Один человек доставлен в клинику с черепно-мозговой травмой. Он был обнаружен патрулем возле фонтана Аста-Уэно. В сознание не приходил и никаких подробностей сообщить не может.
30 апреля в здании городской Ратуши прошла встреча глав администрации Лаверты с полномочными представителями Пламенной и округа Юта. Рассмотрено предложение о добровольном вхождении Лаверты в состав одного из округов.
Адамант стоял один на шоссе, поглубже в карманы спрятав плотно сжатые кулаки. Снегопад сначала усилился, затем резко прекратился — снежинки, ровным слоем лежащие на светлом плаще, не таяли.
Неподалеку от трассы отходила неширокая грунтовая дорога, и на ней снега не было — по обочинам ее росла невысокая ломкая трава, тронутая морозом.
Адамант смотрел прямо перед собой, туда, где шоссе сливалось с туманом. Ему не понадобилось идти, чтобы оказаться здесь… и чтобы перенести сюда Мики. Тот лежал на асфальте — сразу став хрупким, чуть не бесплотным.
Адамант стоял долго; наконец, с усилием стряхнув с себя оцепенение, повернулся к лежащему — отводя взгляд. Поднял юношу, осторожно, будто и впрямь изделие из стекла — и без малейшего напряжения.
Кусты рядом зашевелились, на Адаманта уставилась вереница блестящих черно-желтых глаз. Зверьки выходили на дорогу, садились друг подле друга, загородив ему путь.
— Уходите.
Не обратив на приказ внимания, они сидели, по-прежнему неотрывно следя за мужчиной в длинном стального цвета плаще, будто гипнотизируя.
— Уходите, — вновь повторил Адамант, и на сей раз не только плащ отливал сталью, но и голос. По одному, нехотя, зверьки поднимались и шмыгали в кусты по обочинам дороги, сразу исчезая из виду. После их ухода на трассе стало совсем пусто, даже ветер потерял запахи — и теперь в нем не ощущалось ни холода, ни сырости. Затем прекратился и ветер.

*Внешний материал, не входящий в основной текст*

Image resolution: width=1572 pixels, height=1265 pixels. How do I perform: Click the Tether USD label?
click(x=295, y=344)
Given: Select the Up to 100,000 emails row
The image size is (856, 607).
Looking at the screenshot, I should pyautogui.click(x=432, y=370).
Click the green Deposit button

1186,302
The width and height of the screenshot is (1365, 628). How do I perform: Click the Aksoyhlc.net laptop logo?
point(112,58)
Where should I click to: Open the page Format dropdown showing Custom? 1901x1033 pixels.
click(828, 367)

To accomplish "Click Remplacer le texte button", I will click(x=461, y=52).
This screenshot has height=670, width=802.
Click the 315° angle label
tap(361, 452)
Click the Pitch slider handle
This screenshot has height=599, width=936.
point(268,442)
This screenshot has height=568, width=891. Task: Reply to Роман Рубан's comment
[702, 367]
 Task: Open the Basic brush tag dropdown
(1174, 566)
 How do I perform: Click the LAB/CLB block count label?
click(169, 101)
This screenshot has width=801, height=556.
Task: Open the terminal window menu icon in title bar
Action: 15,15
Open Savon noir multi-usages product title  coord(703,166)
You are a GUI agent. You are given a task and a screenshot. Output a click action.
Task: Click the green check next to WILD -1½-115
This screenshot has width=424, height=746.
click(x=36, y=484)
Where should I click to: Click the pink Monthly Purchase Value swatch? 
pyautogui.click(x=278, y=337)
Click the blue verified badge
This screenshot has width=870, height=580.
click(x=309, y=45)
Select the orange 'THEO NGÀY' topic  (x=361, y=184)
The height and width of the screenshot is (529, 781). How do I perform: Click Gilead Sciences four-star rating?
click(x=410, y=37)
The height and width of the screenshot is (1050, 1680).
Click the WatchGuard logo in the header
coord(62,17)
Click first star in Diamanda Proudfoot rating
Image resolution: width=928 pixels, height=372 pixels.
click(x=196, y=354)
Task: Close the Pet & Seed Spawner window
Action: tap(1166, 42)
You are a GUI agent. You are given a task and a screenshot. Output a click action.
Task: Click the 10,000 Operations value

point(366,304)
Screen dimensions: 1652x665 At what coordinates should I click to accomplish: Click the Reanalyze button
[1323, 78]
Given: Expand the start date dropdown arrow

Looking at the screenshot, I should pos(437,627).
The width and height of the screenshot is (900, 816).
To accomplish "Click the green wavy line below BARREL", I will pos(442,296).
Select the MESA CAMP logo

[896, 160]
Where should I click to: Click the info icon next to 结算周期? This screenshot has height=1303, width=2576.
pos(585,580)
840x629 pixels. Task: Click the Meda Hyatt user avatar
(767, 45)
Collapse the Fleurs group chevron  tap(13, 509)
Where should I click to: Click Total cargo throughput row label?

Мужчина прошел несколько шагов, опустил свою ношу на границу между грунтовкой и гладким бетоном трассы. Одна рука лежащего оказалась протянутой в сторону, и блеклые стебли поднимались меж пальцев, будто прорастая сквозь ладонь.
Адамант вновь застыл, глядя вперед. На сей раз он не выглядел безучастным, в его фигуре было напряжение ожидания, когда сам себе боишься признаться, что ждешь, ибо это почти нелепо.
Никого не было — ни одной букашки. Даже трава казалась ненастоящей. И казалось, в тумане звучат голоса — отдельно от тел. Его собственный, и юношески звонкий, в который вплелась возмущенно-упрямая нотка.
"- Мы не всесильны. Но если очень верить… чудо может случиться. Может, и это один из законов мира — не знаю. Скорее всего.